BEGIN EXERCISE DATA
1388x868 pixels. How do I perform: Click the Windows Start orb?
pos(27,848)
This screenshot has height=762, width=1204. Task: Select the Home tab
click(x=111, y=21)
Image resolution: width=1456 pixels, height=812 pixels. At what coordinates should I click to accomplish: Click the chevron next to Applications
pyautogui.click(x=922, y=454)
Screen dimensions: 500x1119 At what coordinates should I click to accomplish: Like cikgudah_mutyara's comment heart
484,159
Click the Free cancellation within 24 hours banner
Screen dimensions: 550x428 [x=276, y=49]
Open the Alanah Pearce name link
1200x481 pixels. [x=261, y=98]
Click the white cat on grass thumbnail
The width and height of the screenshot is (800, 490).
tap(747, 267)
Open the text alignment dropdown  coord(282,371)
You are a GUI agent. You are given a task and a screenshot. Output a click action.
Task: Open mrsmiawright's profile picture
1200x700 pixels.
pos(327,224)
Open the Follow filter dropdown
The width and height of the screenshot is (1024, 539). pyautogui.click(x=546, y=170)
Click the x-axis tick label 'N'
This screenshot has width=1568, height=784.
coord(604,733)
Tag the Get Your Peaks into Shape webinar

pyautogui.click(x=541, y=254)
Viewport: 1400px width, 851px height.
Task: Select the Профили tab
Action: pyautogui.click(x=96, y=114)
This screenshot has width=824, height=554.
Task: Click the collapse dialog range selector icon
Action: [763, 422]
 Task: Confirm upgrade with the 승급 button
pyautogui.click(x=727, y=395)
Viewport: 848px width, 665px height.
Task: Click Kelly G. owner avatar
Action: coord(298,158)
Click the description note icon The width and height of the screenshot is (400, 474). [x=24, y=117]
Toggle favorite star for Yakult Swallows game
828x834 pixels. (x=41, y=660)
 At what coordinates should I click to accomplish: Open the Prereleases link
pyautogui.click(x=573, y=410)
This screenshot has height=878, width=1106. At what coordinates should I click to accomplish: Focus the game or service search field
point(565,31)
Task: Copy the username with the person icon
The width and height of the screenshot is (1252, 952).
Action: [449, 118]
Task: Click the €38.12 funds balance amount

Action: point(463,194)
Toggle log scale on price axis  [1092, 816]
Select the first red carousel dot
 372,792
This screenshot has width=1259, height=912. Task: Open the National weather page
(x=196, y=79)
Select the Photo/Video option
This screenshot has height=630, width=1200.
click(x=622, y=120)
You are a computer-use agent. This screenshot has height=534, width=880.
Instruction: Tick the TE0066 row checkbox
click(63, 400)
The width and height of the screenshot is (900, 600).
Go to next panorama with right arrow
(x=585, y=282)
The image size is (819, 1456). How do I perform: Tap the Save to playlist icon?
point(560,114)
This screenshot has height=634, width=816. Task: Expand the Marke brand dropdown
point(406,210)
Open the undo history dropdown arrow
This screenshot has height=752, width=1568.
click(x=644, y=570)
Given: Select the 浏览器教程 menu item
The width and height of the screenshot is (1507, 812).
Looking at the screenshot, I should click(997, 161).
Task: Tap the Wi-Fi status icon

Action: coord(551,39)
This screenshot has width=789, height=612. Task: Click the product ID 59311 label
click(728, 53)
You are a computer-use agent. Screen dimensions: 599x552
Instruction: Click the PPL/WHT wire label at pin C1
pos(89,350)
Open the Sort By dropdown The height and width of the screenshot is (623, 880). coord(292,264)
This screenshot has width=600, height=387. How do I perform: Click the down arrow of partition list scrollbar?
END EXERCISE DATA
▶ [TASK DIRECTIONS]: Count each line of the data where the word "computer" appears, then reply with the total only.

▶ [RESPONSE TO THIS EXERCISE]: 2